# unesco_reader tutorial

Pythonic access to UNESCO data

`unesco_reader` is a Python package providing a simple interface to access UNESCO Institute of Statistics (UIS)
data. UIS currently does not offer API access to its data. Users must download zipped files and extract the data.
This process requires several manual steps explained in their [python tutorial](https://apiportal.uis.unesco.org/bdds-tutorial). This package simplifies the process by providing a simple
interface to access, explore, and analyze the data, using pandas DataFrames. This package also
allows users to view dataset documentation and other information such as the latest update date for, and all
available datasets from UIS.

### Basic Usage

Start by installing and importing `unesco_reader`

In [27]:
!pip install unesco-reader > /dev/null

In [22]:
import unesco_reader as uis

Retrieve information about all the available datasets from UIS.

In [2]:
uis.info()

Retrieve a list of all available datasets from UIS.

In [3]:
uis.available_datasets()

Optionally you can specify a theme to filter the datasets.

In [4]:
uis.available_datasets(theme='Education')

To access data for a particular dataset, use the `UIS` class passing the name of the dataset. 
A `UIS` object allows a user to easily access, explore, and analyse the data.
On instantiation, the data will be extracted from the UIS website, or if it has already been 
extracted, it will be read from the cache (more on caching below)

In [5]:
sdg = uis.UIS("SDG Global and Thematic Indicators")
sdg

Basic information about the dataset can be accessed using the `info` method.

In [6]:
sdg.info()

Information is also accessible through the attributes of the object.

In [7]:
name = sdg.name
update = sdg.latest_update
theme = sdg.theme

print(f"Name: {name}\nUpdate: {update}\nTheme: {theme}")
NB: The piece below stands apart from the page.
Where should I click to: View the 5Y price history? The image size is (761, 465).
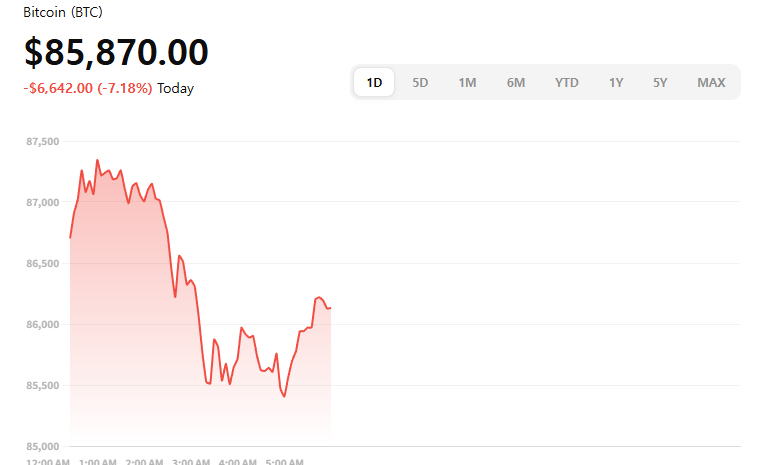tap(660, 82)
The `readme` attribute contains the dataset documentation. To display the documentation, use the `display_readme` method.

In [8]:
sdg.display_readme()

Various methods exist to access the data.
To access country data:

In [9]:
sdg.get_country_data()

This will return a pandas DataFrame with the country data, in a structured and expected format.
By default the dataframe will not contain metadata. To include metadata in the output, set the `metadata` parameter to `True`.
Countries may also be filtered for a specific region by specifying the region's ID in the `region` parameter.
To see available regions use the `get_regions` method.

In [10]:
sdg.get_country_data(include_metadata=True, region='WB: World')

Metadata, available countries, available regions, and variables are also accessible through class objects.


In [11]:
sdg.get_metadata() # metadata

In [12]:
sdg.get_countries() # available countries

In [13]:
sdg.get_regions() # available regions

In [14]:
sdg.get_variables() # available variables

To refresh the data and extract the latest data from the UIS website, use the `refresh_data` method.

In [15]:
sdg.refresh()

### Caching

Caching is used to prevent unnecessary requests to the UIS website and enhance performance.
To refresh data returned by functions, use the `refresh` parameter.

In [16]:
uis.info(refresh=True)

In [17]:
uis.available_datasets(refresh=True)

`refresh=True` will clear the cache and force extraction of the data and information from the UIS website.

For the `UIS` class, the `refresh_data` method will clear the cache and extract the latest data from the UIS website.

In [18]:
sdg.refresh()

To clear all cached data, use the `clear_all_caches` method.

In [19]:
uis.clear_all_caches()